Making good music is hard, making better music is even harder. At any skill level, pushing yourself and gaining valuable feedback from a trusted community of like-minded peers can prove very useful in finding or improving one’s sound. Existing services today aim to help promote and grow music audiences by targeting and appealing to music listeners, not music creators.
BACKGROUND
Metapop was built without any initial design thinking and acquired in 2017 by music technology company Native Instruments. Known traditionally as a hardware/software company for music production, Native Instruments has prominent brand and user recognition amongst electronic and hip-hop music producers and DJs
SOLUTION
Post acquisition and severely needing some design TLC, the business decided to elevate the Metapop community to better serve music creators and align with new digital services. This of course, begged the question of how?

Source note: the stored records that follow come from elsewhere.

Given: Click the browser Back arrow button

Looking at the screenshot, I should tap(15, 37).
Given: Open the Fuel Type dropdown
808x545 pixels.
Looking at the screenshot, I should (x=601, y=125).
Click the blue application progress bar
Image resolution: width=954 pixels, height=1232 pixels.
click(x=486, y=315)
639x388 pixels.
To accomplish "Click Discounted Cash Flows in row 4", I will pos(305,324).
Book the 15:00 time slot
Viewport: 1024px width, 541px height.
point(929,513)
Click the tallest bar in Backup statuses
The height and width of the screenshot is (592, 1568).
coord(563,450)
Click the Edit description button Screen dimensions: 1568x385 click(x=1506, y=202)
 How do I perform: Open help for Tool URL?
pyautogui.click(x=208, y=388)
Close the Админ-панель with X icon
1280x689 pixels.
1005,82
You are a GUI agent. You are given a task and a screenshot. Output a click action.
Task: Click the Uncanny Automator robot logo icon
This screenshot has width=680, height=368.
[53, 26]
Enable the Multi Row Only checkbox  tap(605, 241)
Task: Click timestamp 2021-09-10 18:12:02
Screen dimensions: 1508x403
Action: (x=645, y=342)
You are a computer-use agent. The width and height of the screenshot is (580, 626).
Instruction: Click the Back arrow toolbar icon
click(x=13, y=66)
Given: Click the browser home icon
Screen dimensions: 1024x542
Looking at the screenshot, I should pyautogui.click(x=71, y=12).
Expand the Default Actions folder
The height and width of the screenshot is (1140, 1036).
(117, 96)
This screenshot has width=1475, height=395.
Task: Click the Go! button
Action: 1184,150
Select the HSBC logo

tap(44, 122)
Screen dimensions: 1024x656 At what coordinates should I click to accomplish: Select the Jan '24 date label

Which in turn led us in the direction of a rebrand and redesign with new and upgraded features.
Trying to understand the users is often hard when it is an industry you know nothing about, for that reason I decided to start playing around with music and production and when I had a basic understanding of it and how the mind of a producer works, I decided to follow the workflow of our site, from creating a new account to participating in challenges.
By doing this I was able to better understand their painpoints, what was working and what was not, and of course the path we would be later on focusing in to expand the horizon of the platform.
We worked very closely as a cross-functional team alongside our colleagues and stakeholders in addition to business leadership, gaining valuable feedback and insight through regular check-ins to craft our new brand, updated IA, product direction and user experience.
DISCOVER
DEFINE
DESIGN
DELIVER
As a part of the team’s lean ux process, we used proto-personas during product development cycles to help inform some of our product decisions and features. We groomed them along the way as we learned more from our interviews with users and business stakeholder feedback.
Their means of communication and file sharing was primarily through text messages, emails and services like Dropbox and Google Drive. Most were already familiar with or owned Native Instruments hardware and/or software but also incorporated many other brands and products in their workflow. A service that facilitated the communication and collaboration around their process was very appealing.
I utilized design sprints to rapidly prototype and test our hypotheses for new product features. Typically, within the course of a week, we’d choose a product feature and outline the scope of the sprint, design deliverables and metrics needed that would validate our assumptions in order to move forward with the feature. In collaboration with our User Researcher, we’d write a script to accompany user tests and interviews which would yield either qualitative feedback or quantitative usability data depending on the hypothesis we were solving for.
A few paper sketch sessions to brainstorm and ideate on features as a group to get things started and ensure the team was able to share and express their concepts. Additionally, I led collaborative whiteboard wireframing sessions where we further developed and refined our ideas.
Through the initial user interviews we found many areas of potential opportunity for enhancing the general product offering, such as incorporating music tutorials and editorial based on common interests, techniques, and genres. However, a primary focus of the business objectives centered around growing community and collaboration in addition to our pending rebrand. Tackling education and editorial required further research which would have extended our timeline.
Creating reusable components played a significant role in designing UI patterns, saving precious time in the design process, allowing for various page layouts and configurations and enabling developers to engineer reusable and scalable modular code on the front-end interface.
I initially started by building out components into a library of Sketch symbols to be reused throughout the app, consisting of the app header, icons, buttons, inputs, tooltips, thumbnails, track player and comments, upload modal, and various right rail units. Vertical rhythm was accomplished through the 12 column responsive grid system.
The culmination of our learnings, concepts, ideas and business goals shaped and formed into a finished product. The majority of our traffic occurred on desktop, so we prioritized this as our flagship experience and complimented it with a robust responsive mobile counterpart.